Clone repository and run pip uninstall -e . inside the repository directory

Install from repository directly using pip install git+git://github.com/sinkingtitanic/AutoDataCleaner.git#egg=AutoDataCleaner

Quick One-line Usage:

    AutoDataCleaner.clean_me(df, 
                            one_hot=True, 
                            na_cleaner_mode="mean", 
                            normalize=True, 
                            remove_columns=[], 
                            verbose=True)

Example

import pandas as pd
import AutoDataCleaner

df = pd.DataFrame([
                    [1, "Green", 3], 
                    [2, "Blue", 4],
                    [3, "Green", 5], 
                    [4, "Green", None]
                ], columns=['id', 'color', 'weight'])

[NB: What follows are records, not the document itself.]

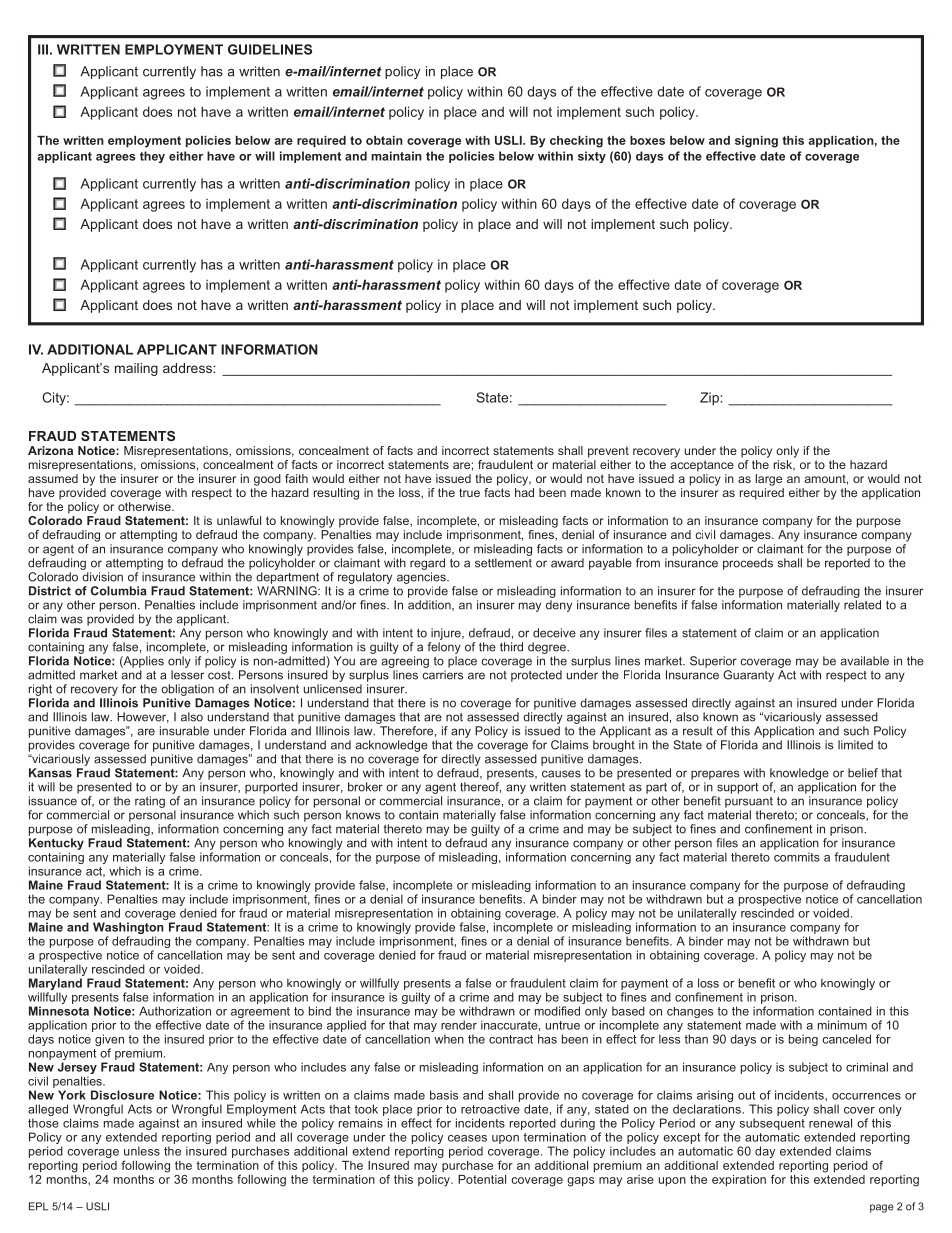 The height and width of the document is (1233, 952). What do you see at coordinates (756, 142) in the document?
I see `signing` at bounding box center [756, 142].
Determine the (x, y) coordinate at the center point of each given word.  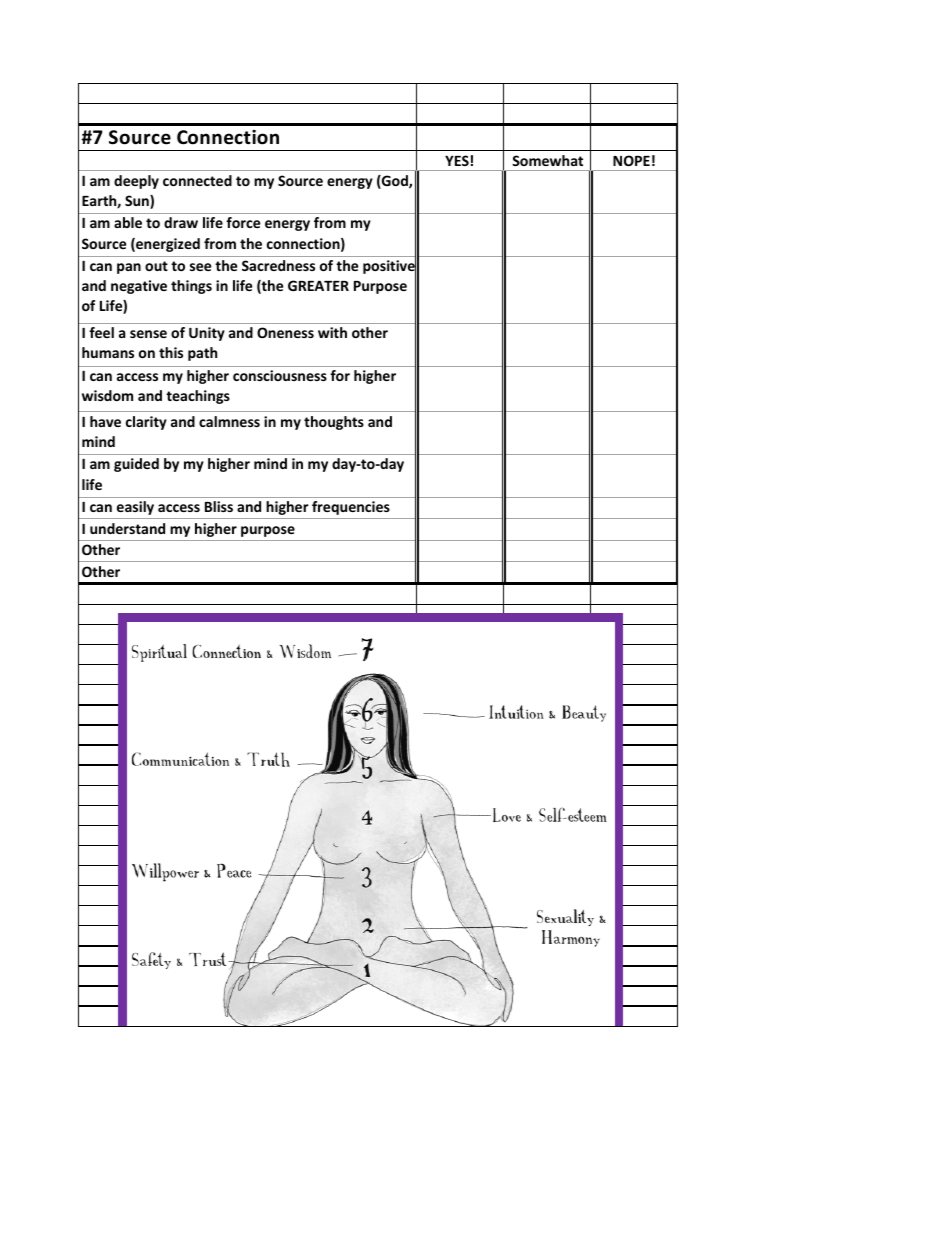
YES (457, 160)
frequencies (350, 508)
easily (135, 508)
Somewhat (547, 160)
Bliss (219, 506)
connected (197, 180)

AutoDataCleaner.clean_me(df, remove_columns=['id']) # see 'Usage' section for more parameters

Example output:

 +++++++++++++++ DATA CLEANING STARTED ++++++++++++++++ 
 = DataCleaner: Performing One-Hot encoding... 
 = DataCleaner: Performing None/NA/Empty values cleaning... 
 = DataCleaner: Performing dataset normalization... 
 = DataCleaner: Performing removal of unwanted columns... 
 +++++++++++++++ DATA CLEANING FINISHED +++++++++++++++ 
	weight 	color_Blue 	color_Green
0 	-0.855528 	0 	1
1 	-0.475293 	1 	0
2 	-0.095059 	0 	1
3 	1.425880 	0 	0

Explaining Parameters

AutoDataCleaner.clean_me(df, one_hot=True, na_cleaner_mode="mean", normalize=True, remove_columns=[], verbose=True)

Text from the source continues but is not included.